Join us in exploring how to effectively harness GPU technology in bioinformatics, whether

you're a researcher looking to accelerate your bioinformatics software or an administrator

optimising your HPC infrastructure, there is something for you!

Organisors: Andrew Lonsdale, Sarah Beecroft, Johan Gustafsson

Primary affiliations:  Peter MacCallum Cancer Centre, Pawsey and Australian BioCommons

Single Cell Transcriptomics Data Workshop - with Seurat

Summary: This workshop offers a comprehensive introduction to the analysis of single-cell RNA sequencing (scRNA-seq) data using the Seurat R package. Participants will learn to apply key functions for quality control, including the correction of confounding factors such as batch effects and cell cycle variation. The workshop will cover techniques for  dimensionality reduction and cell annotation on a selected dataset. Emphasis will be placed on data wrangling, exploration, and informed decision-making throughout the analytical process, equipping participants with essential skills for effective single-cell data analysis.

Length: Whole day

Organisors: Adele Barugahare, Paul Harrison, Nitika Kandhari, Laura Perlaza-Jimenez

Primary affiliations: Monash Genomics and Bioinformatics Platform

Pre-requisites: 

1. Basic programming skills in R

2. Some familiarity with single cell technology

3. Background knowledge in transcriptomics

Learning outcomes: Loading data, QC filtering, normalisation, dimension reduction with PCA and UMAP, clustering, cluster markers with SingleR, differential expression.


Supported by BioCAsia

PhosR enables processing and functional analysis of phosphoproteomic data

Summary: Mass spectrometry (MS)-based phosphoproteomics has revolutionized our ability to profile phosphorylation-based signaling in cells and tissues on a global scale. Analysing phosphoproteomics data is challenging and requires specialised methodologies for inferring the action of kinases and signalling pathways in phosphoproteomic experiments. In this workshop, we will present PhosR, a popular Bioconductor R package (https://bioconductor.org/packages/PhosR/) for comprehensive analysis of phosphoproteomic data. By demonstrating PhosR on various large-scale experimental phosphoproteomic datasets, we will showcase the capabilities of PhosR in key computational tasks including data filtering, imputation, and normalisation, and downstream functional analyses such as inferring kinase activities and signalling pathways, and predicting downstream kinase-substrates. Finally, we will introduce methods implemented in PhosR for signalome construction for identifying a collection of signalling modules to summarise and visualise the interaction of kinases and their collective actions on signal transduction. Together, this workshop will demonstrate the utility and provide hands-on experience of PhosR in processing and generating biological knowledge from MS-based phosphoproteomic data.

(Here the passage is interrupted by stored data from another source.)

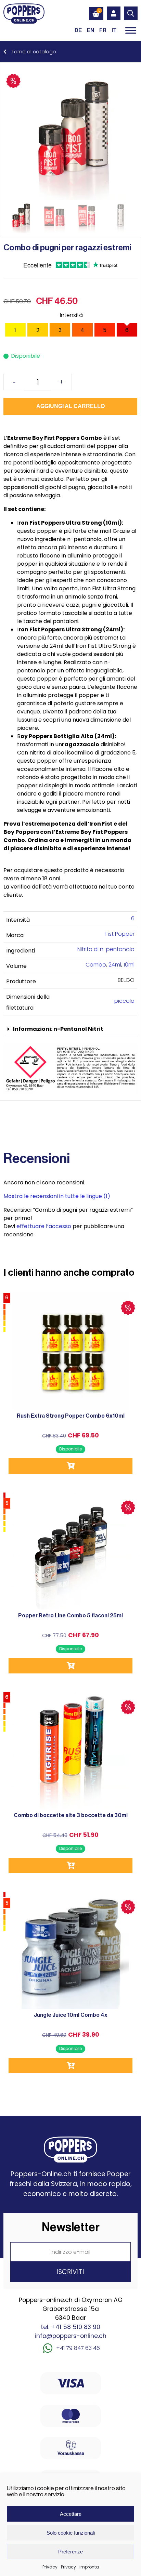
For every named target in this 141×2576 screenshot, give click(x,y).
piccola (124, 1001)
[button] (70, 1029)
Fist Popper (119, 934)
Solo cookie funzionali (71, 2533)
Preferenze (70, 2551)
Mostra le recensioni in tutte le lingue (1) (56, 1196)
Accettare (70, 2514)
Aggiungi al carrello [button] (70, 1466)
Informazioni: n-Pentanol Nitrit (58, 1029)
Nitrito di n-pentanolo (105, 949)
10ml (129, 965)
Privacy (49, 2567)
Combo (96, 965)
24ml (114, 965)
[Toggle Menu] (130, 30)
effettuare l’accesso (43, 1226)
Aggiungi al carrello (70, 406)
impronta (89, 2567)
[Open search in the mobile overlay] (131, 13)
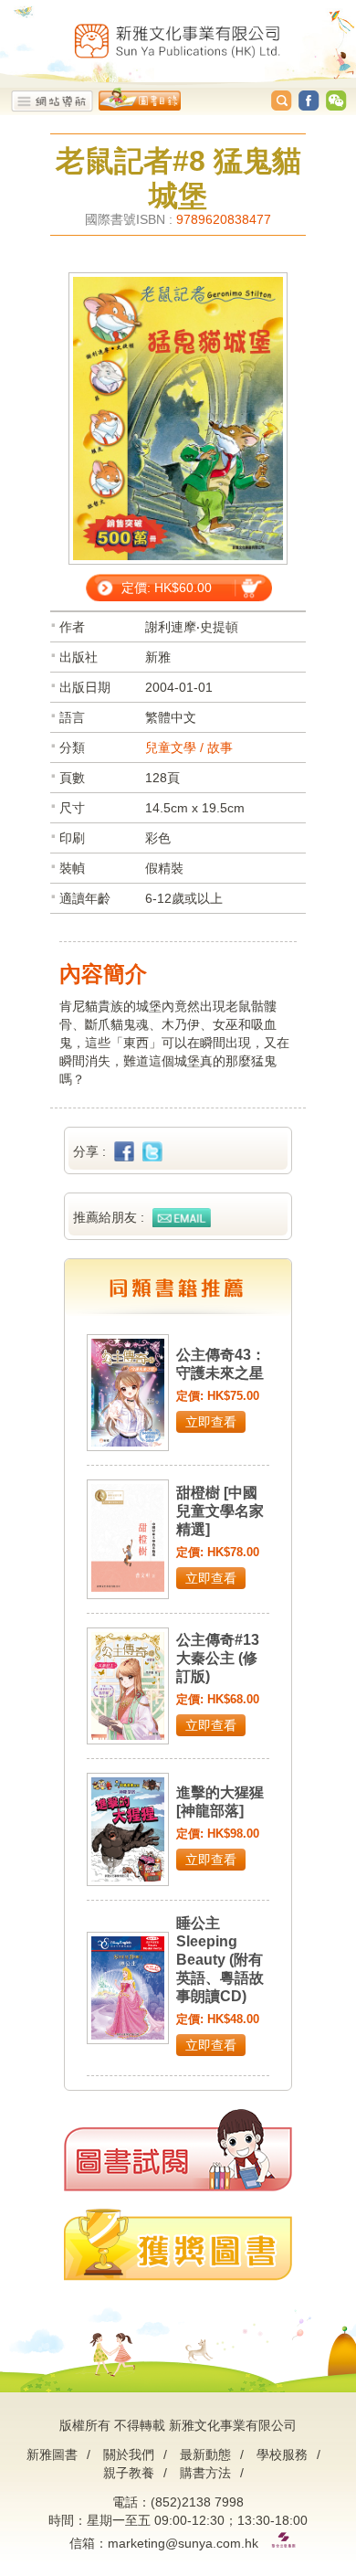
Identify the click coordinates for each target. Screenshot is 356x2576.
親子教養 (128, 2472)
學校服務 (282, 2454)
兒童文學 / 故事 (189, 747)
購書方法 (205, 2472)
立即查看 (210, 1422)
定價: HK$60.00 (166, 587)
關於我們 (128, 2454)
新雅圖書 (52, 2454)
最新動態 (205, 2454)
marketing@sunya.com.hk (183, 2543)
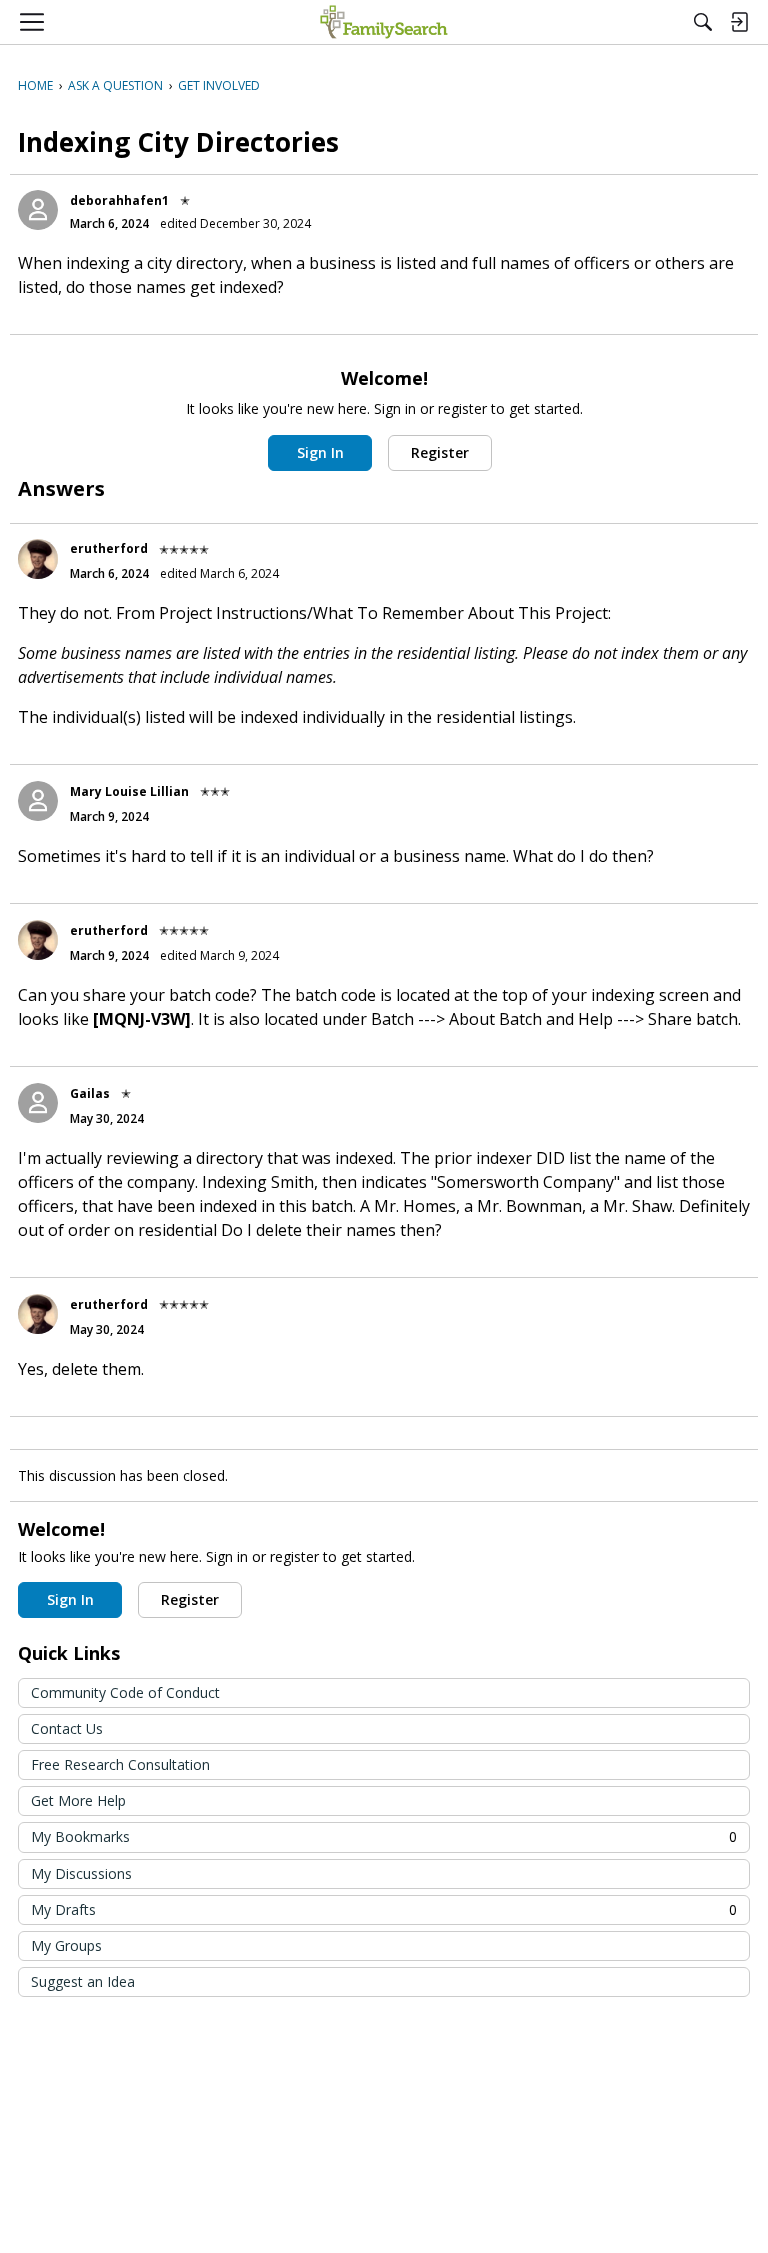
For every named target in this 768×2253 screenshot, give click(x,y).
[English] (383, 22)
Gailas (90, 1093)
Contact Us (67, 1728)
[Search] (703, 22)
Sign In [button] (320, 452)
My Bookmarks (384, 1836)
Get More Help (78, 1800)
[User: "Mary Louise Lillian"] (38, 801)
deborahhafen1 (119, 200)
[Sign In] (739, 22)
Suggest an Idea (83, 1981)
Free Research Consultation (120, 1764)
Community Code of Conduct (125, 1692)
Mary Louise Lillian (129, 791)
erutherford (109, 548)
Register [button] (440, 452)
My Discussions (81, 1873)
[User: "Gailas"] (38, 1103)
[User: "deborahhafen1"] (38, 210)
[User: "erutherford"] (38, 559)
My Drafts (384, 1909)
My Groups (66, 1945)
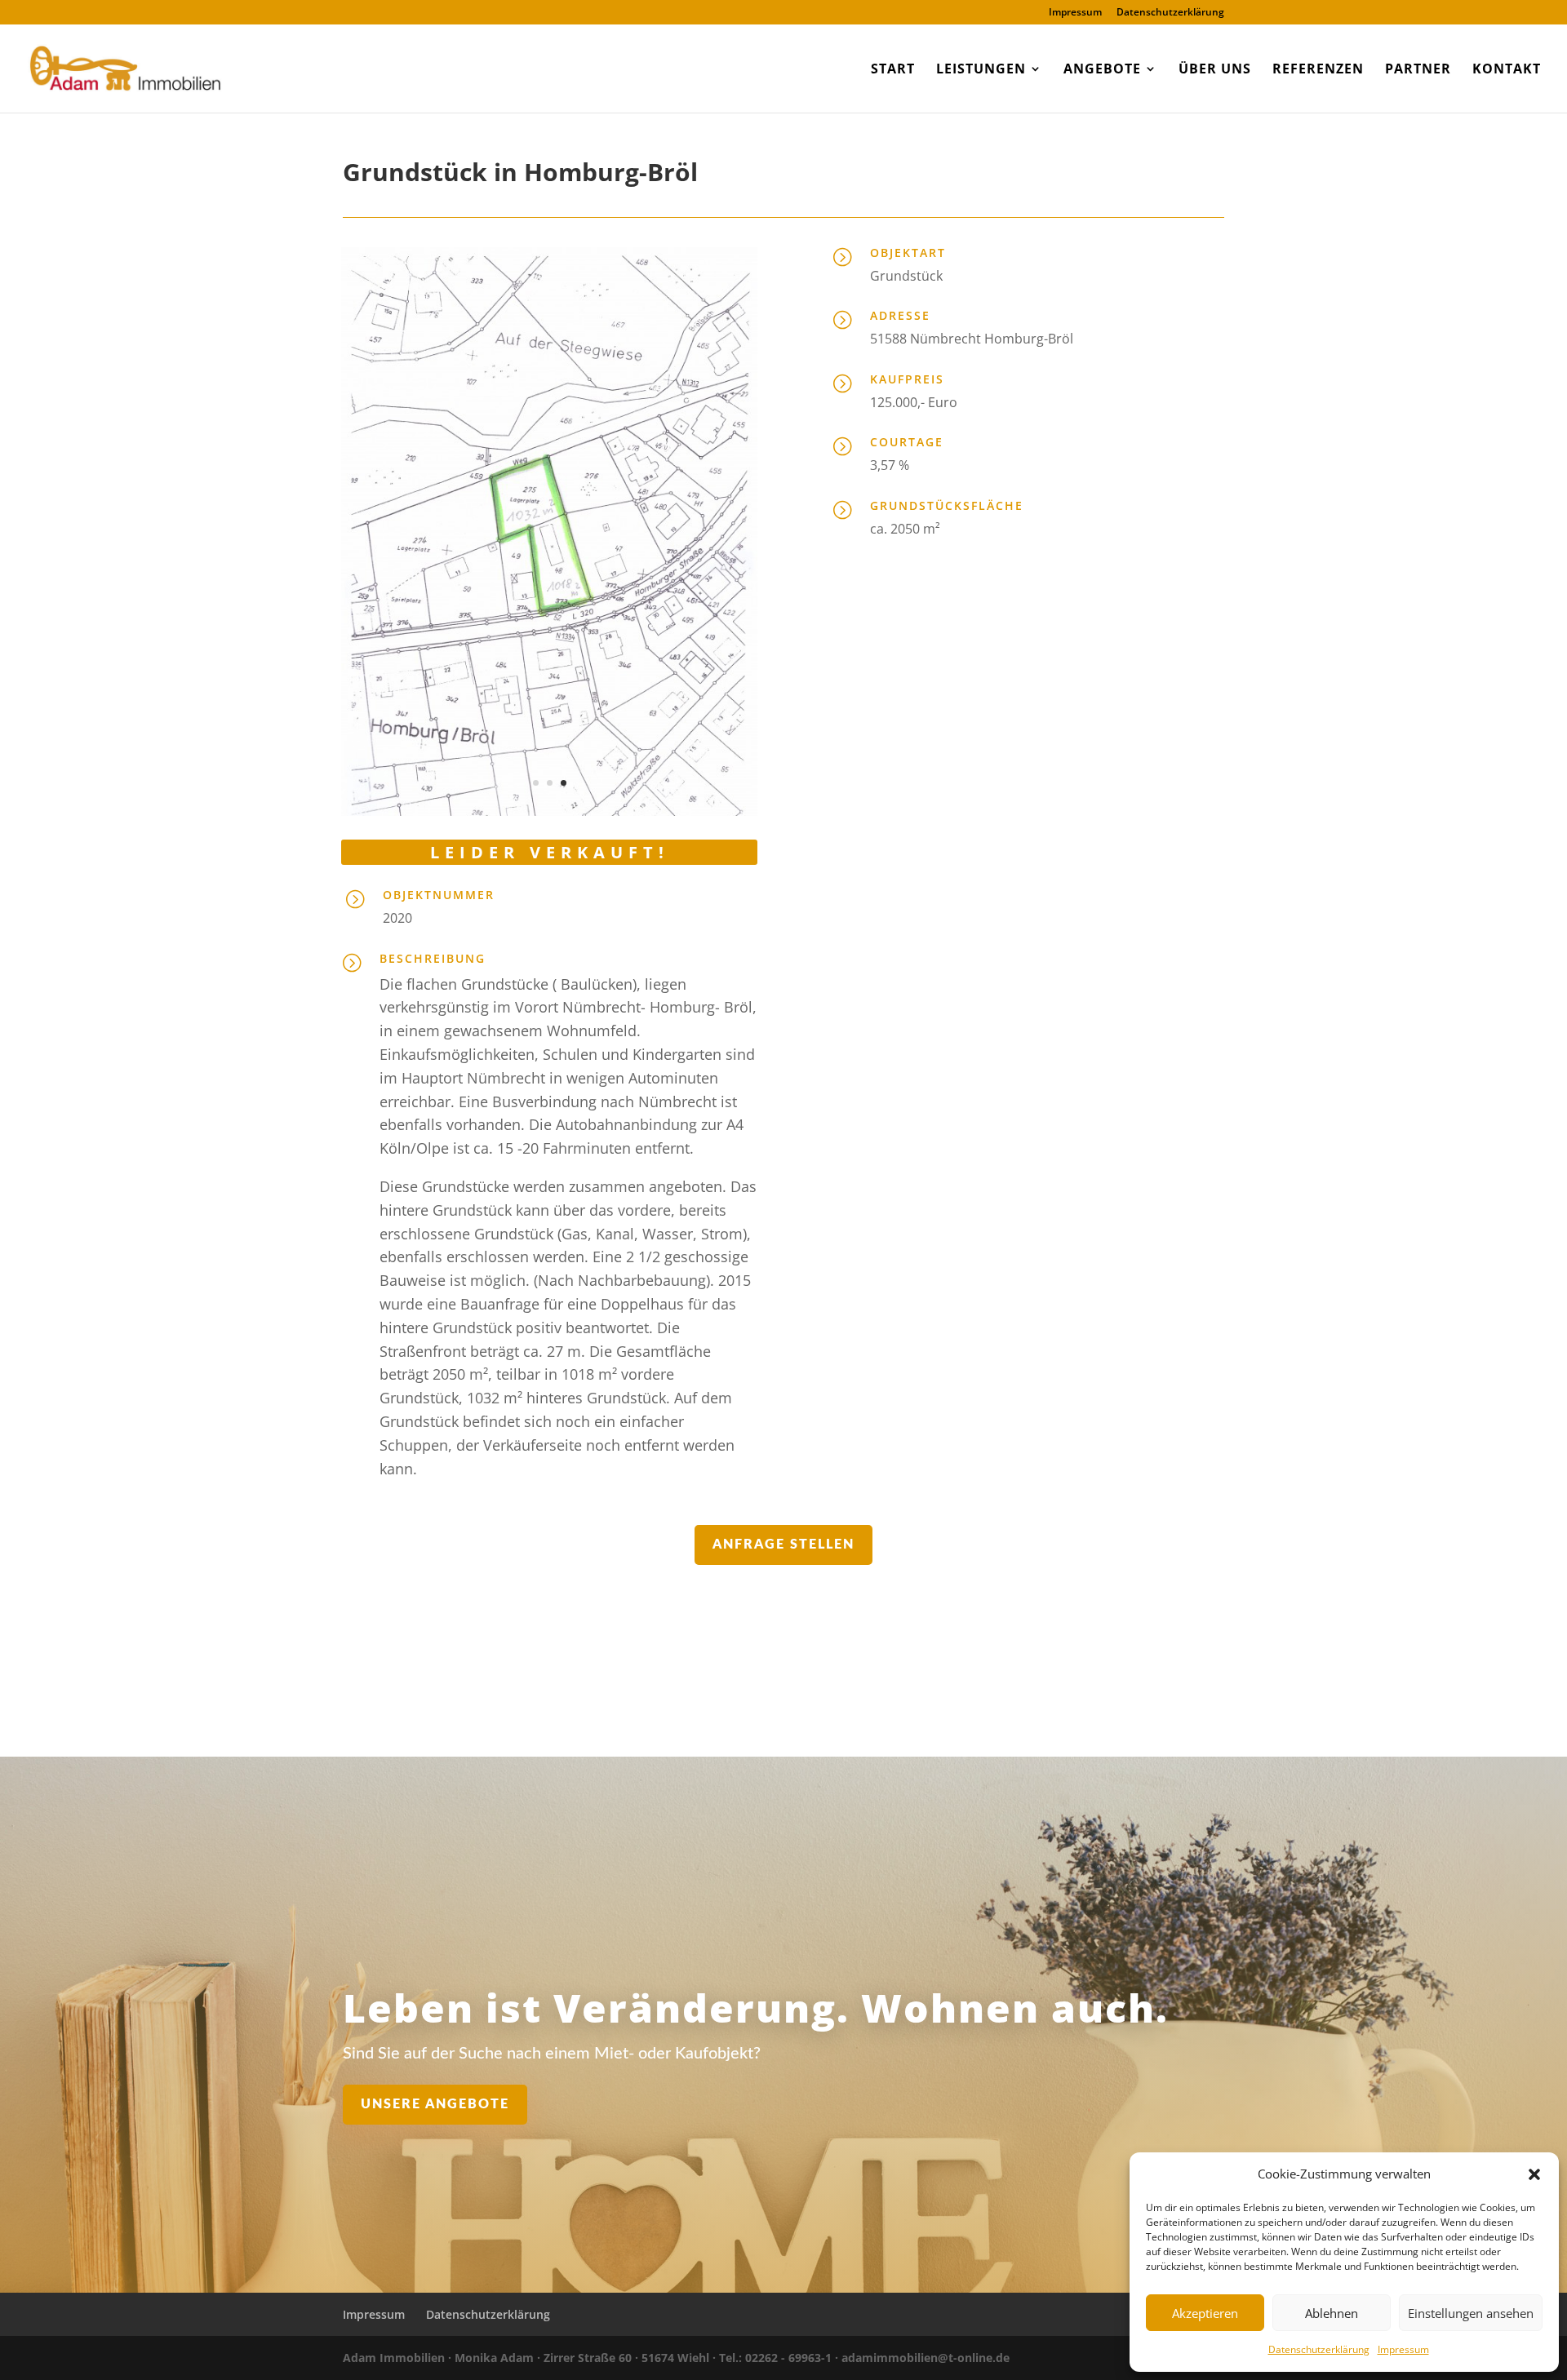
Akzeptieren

Organisors: Di Xiao*, Hani Kim, Taiyun Kim, Nolan J. Hoffman, David E James, Sean J Humphrey, Pengyi Yang
Primary affiliation: Children's Medical Research Institute

Igniting full-length isoform and mutation analysis of single-cell RNA-seq data with FLAMES

Summary: Long-read single-cell RNA-sequencing (scRNA-seq) enables accurate determination of novel isoforms in order to assess transcript heterogeneity in health and diseases. In addition, Single-nucleotide variants (SNPs) and small insertions and deletions (INDELs) can be quantified at the single-cell level to investigate cancer heterogeneity. The analysis of long-read scRNA-seq data is currently limited by the scarcity of relevant software. To fill this gap, we have developed the open-source FLAMES software, which covers all major aspects of long-read scRNA-seq data analysis from preprocessing through to differential analyses. FLAMES is fully featured and flexible R/Bioconductor package that is integrated with standard Bioconductor containers and can support data generated using different protocols, including the emerging spatial transcriptomics protocols, and across multiple samples. In addition, the software collects and reports key quality metrics, supports the use of external packages for barcode demultiplexing and isoform discovery (e.g. flexiplex, bambu) and provides additional data visualisation functions to generate publication quality figures. Our enhanced FLAMES pipeline thus provides a complete beginning-to-end workflow for isoform-level analysis of data from long-read scRNA-seq experiments and is freely available from Bioconductor ([FLAMES](https://bioconductor.org/packages/FLAMES)).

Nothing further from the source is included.